Short task.
Copy the listing from its first line through the line containing "Action: [538, 383]", both ends included and requests kept. Shift every click coordinate in the answers by -43.

* * *

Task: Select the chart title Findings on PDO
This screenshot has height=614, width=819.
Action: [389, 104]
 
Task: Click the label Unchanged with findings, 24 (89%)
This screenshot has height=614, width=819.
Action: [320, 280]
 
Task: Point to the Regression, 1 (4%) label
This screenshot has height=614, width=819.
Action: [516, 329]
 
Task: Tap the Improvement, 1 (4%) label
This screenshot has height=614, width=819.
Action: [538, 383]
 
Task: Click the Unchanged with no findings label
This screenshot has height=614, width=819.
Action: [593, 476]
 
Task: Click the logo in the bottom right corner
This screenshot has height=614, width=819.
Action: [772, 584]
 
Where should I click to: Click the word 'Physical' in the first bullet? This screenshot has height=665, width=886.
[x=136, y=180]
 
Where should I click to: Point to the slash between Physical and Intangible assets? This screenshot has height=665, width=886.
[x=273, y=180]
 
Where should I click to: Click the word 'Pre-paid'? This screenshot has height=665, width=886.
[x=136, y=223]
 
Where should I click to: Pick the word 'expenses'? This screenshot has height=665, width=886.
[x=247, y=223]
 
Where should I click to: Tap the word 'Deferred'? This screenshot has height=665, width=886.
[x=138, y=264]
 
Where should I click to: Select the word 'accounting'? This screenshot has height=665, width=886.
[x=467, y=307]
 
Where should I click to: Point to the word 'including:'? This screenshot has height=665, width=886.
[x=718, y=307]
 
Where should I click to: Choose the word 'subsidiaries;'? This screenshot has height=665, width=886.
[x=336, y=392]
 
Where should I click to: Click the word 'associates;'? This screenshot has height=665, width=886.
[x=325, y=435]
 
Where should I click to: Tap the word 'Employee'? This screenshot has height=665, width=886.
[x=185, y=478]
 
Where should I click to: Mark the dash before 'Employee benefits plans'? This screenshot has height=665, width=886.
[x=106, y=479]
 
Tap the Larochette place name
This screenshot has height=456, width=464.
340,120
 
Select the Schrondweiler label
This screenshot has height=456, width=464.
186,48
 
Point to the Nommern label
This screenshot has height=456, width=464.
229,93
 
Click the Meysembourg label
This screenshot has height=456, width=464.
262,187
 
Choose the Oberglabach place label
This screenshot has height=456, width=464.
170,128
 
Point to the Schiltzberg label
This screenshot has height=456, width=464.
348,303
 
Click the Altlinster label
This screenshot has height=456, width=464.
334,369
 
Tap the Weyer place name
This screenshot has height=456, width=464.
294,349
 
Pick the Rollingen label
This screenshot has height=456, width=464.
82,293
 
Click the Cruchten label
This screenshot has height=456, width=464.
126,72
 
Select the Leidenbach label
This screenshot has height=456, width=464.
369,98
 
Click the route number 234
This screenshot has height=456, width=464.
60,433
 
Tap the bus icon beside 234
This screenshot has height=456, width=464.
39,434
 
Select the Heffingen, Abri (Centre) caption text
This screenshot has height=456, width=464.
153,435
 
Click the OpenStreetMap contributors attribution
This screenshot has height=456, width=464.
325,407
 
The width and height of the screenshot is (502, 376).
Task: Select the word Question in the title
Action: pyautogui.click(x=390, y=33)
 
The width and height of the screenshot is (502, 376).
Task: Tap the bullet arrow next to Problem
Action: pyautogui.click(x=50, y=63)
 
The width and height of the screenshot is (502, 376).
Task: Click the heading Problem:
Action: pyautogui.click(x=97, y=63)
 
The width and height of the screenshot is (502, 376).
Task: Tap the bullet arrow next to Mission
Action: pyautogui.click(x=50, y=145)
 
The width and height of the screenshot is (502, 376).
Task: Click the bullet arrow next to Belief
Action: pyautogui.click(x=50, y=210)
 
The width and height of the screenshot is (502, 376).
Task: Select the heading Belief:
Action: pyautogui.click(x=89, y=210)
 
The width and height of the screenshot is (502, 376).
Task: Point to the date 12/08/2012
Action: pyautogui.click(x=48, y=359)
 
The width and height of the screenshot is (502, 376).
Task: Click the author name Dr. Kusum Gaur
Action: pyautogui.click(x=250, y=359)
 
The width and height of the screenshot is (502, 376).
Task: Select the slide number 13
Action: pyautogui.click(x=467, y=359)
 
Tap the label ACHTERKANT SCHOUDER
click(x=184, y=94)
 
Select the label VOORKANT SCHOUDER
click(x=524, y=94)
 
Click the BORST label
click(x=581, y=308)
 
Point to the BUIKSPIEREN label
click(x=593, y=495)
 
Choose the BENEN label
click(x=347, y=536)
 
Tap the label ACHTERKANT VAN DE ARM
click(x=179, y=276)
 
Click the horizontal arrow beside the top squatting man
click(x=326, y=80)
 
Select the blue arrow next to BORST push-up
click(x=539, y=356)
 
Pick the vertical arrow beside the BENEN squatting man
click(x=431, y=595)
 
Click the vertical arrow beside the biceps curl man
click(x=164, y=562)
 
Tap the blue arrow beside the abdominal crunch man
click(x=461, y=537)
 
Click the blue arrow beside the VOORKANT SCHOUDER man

* * *

Solution to the exercise.
Task: Select the chart title Findings on PDO
This screenshot has height=614, width=819.
Action: [346, 61]
 
Task: Click the label Unchanged with findings, 24 (89%)
This screenshot has height=614, width=819.
Action: [277, 237]
 
Task: Point to the Regression, 1 (4%) label
This screenshot has height=614, width=819.
Action: [473, 286]
 
Task: Tap the Improvement, 1 (4%) label
This screenshot has height=614, width=819.
Action: [495, 340]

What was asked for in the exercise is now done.